Some college administrators are concerned about the grading at A Better Class (ABC) college.  On average, the faculty at ABC have been giving out high grades (the average grade now given out is an A-), and it is impossible to distinguish between the good and mediocre students.  The terms of a very generous scholarship only allow the top 10% of the students to be funded, so a class ranking is required.

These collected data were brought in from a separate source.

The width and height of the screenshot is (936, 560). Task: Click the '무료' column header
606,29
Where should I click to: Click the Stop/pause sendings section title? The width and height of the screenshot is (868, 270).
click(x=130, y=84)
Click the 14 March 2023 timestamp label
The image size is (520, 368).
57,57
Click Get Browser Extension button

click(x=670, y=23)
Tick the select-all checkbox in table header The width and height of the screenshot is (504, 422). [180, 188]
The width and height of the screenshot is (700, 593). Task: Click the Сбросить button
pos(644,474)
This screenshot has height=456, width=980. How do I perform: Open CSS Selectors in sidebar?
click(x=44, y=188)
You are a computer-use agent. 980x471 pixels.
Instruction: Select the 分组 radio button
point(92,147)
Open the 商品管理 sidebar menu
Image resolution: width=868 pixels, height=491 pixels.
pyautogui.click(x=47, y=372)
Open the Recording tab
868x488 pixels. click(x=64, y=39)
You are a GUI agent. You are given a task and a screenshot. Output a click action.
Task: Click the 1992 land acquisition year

The dean had the thought of comparing each student to the other students in each class, and using this information to build up a ranking.  For example, if a student obtains an A in a class in which all students obtain an A, then this student is only “average” in this class.  On the other hand, if a student obtains the only A in a class, then that student is clearly “above average”.  Combining information from several classes might allow students to be placed in deciles (top 10%, next 10%, etc.) across the college.

#### Problem

Assuming that the grades given out are $(A+, A, A-, B+, . . . )$ can the dean’s idea be made to work?

Assuming that the grades given out are only $(A, B, C, . . . )$ can the dean’s idea be made to work?

Can any other schemes produce a desired ranking?

A concern is that the grade in a single class could change many student’s deciles.  Is this possible?

#### Data Sets

Teams should design data sets to test and demonstrate their algorithms. Teams should characterize data sets that limit the effectiveness of their algorithms.